村上:とまぁ要するにね、八千穂さんとは跡部でありネテロ会長であり、そしてまたトゥルーデでもある……!どうよ、清水さんも好きになった(笑)?
😈矜持を持つキャラは格好いい!
村上:とはいえね、本作には八千穂さん以外にも格好いいキャラがいる。例えば朱々だ。
清水:ふむ。
村上:彼女は「体の大きさを自由に変えられる」という能力の持ち主だ。
清水:そうね。
村上:かくして対サハラ戦では巨大化してぶちのめそうとするんだけれど、それが裏目に出た。巨大化したせいであっさり攻撃を避けられたり、逆に的が大きくなったということでいいように攻撃されたりしてしまう。
清水:ふむふむ。
村上:で、サハラは言った「もうちょっと小ぶりな方が動きやすいんじゃないかなぁ?状況によって能力の出力を見極めるの、大事!」。しかし朱々は――「小ぶりの方がいい?そんな抑制はつまんないよ!私は何事も、楽しく派手にバーンといくんだい!玉体革命(パラダイムシフト)!!」「もっと体を大きく……限界を超えて!!」というわけでさらに巨大化。そして、前方に倒れ込んでサハラを押し潰す。サハラは、朱々が大きすぎて避けられず潰される――という展開をたどるわけだけれど。
清水:うん。
村上:「巨大化したせいでピンチになる → では小さくなろう」ではなくて、「より一層巨大化してやらぁ!」というこれね!
清水:(笑)。
村上:このバカさ加減、ど根性っぷりが最高だと思うんだ。
清水:なるほど。
村上:八千穂さんにしろ朱々にしろ、自らの能力に矜持を持つキャラって格好いいよなぁ!
😈人類はすでに滅びかけている?
清水:そういえば話は変わるけれど――いまのところ、魔都の寮やその周辺しか描かれていないよね。
村上:そうね。
清水:それ以外の場所はどうなっているんだろうね?
村上:あー、確かに。
清水:魔都には何があるのか、どれくらいの広さがあるのか。それから、魔都ではなくて、人間が暮らすこちら側の世界がどうなっているのか。
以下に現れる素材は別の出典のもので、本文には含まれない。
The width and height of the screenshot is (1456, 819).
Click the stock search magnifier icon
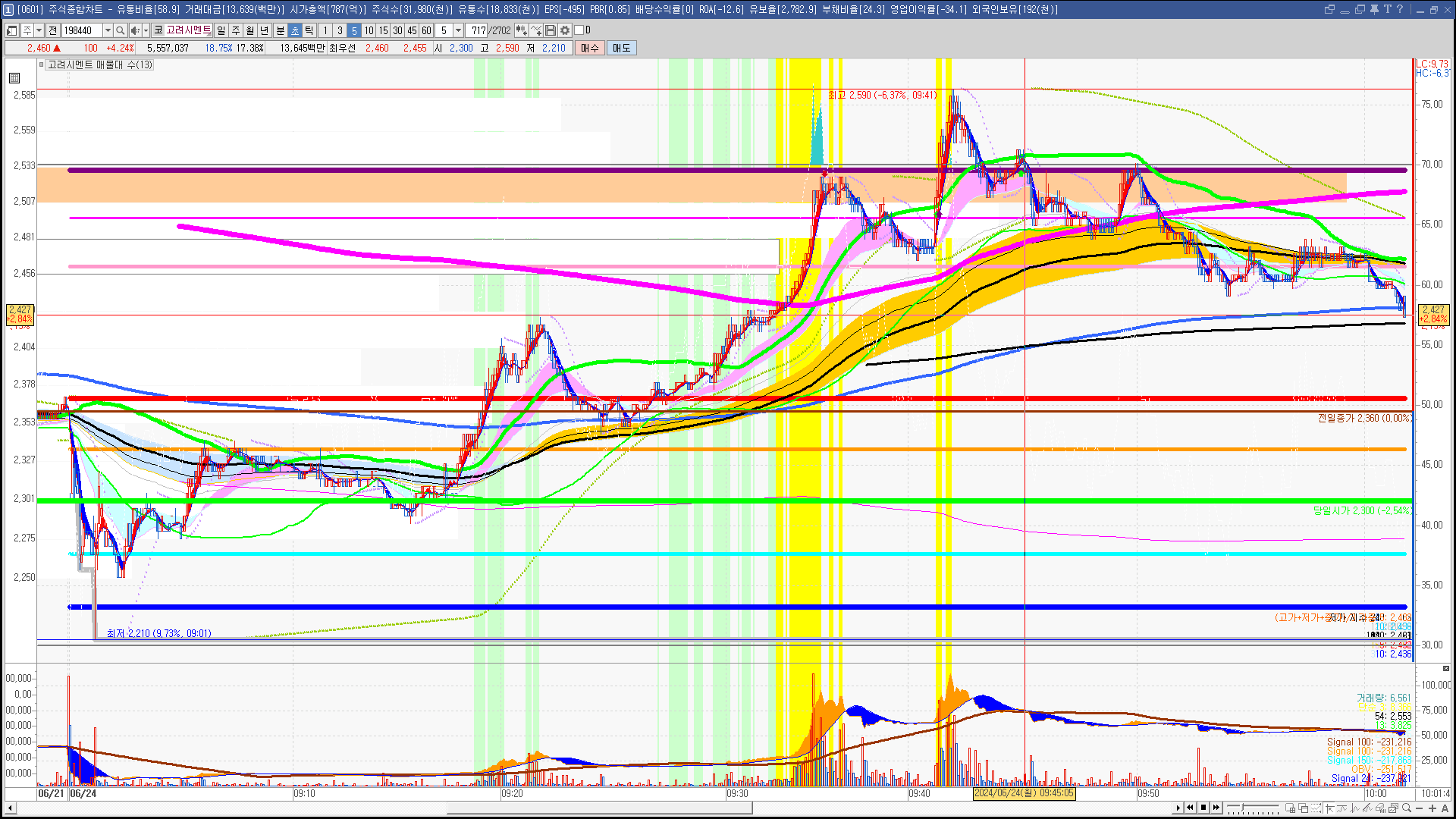pos(120,30)
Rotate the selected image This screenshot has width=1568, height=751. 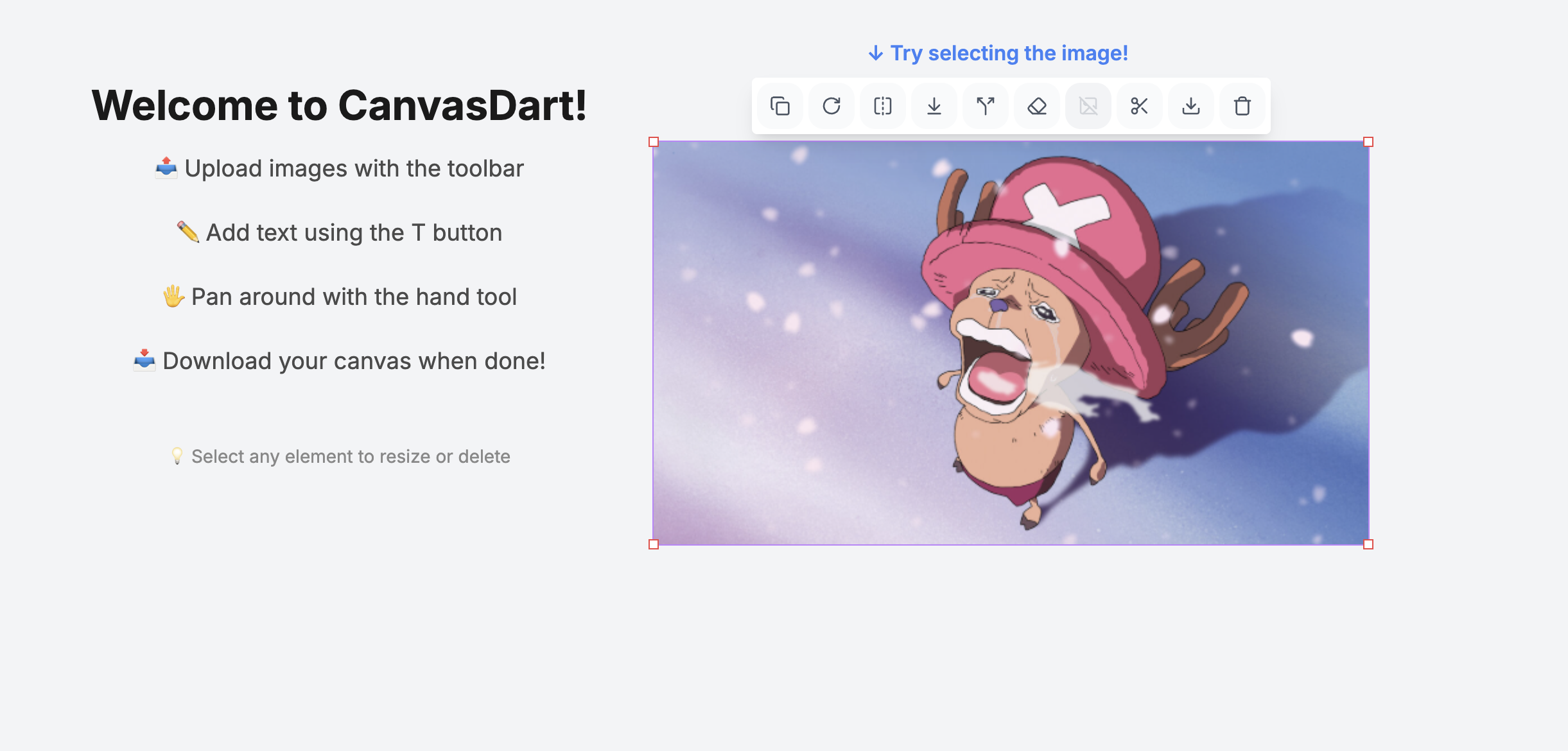tap(832, 106)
村上:人間界といえば、第1話序盤に優希くんが通っていた高校が映ったのと、あとは京香さんが墓参りなどで訪れた山形県、寧ちゃんの通学シーンに登場した高知県、その辺りがちょっと描かれただけか。
清水:そうそう。
村上:んー……じつは人類はすでに滅びかけていたりしてね(笑)。
清水:えー(笑)。
村上:ほら、本作の原作者はタカヒロさん。「結城友奈は勇者である」の原案者だ。そして「結城友奈は勇者である」では四国以外はすべて滅んでいた。というわけで本作も……。
清水:なるほど。醜鬼のせいで人類はすでに滅亡の危機にある、と(笑)。
村上:そう(笑)。
清水:もしそうだとすると、魔防隊の人数があんなに少ないのも納得できるね。本当なら少なくとも千人単位の部隊を送り込むべきだと思うけれど、それができない。なぜならすでに人類は絶滅しかけているから。ゆえに少数精鋭で対処するしかない、と(笑)。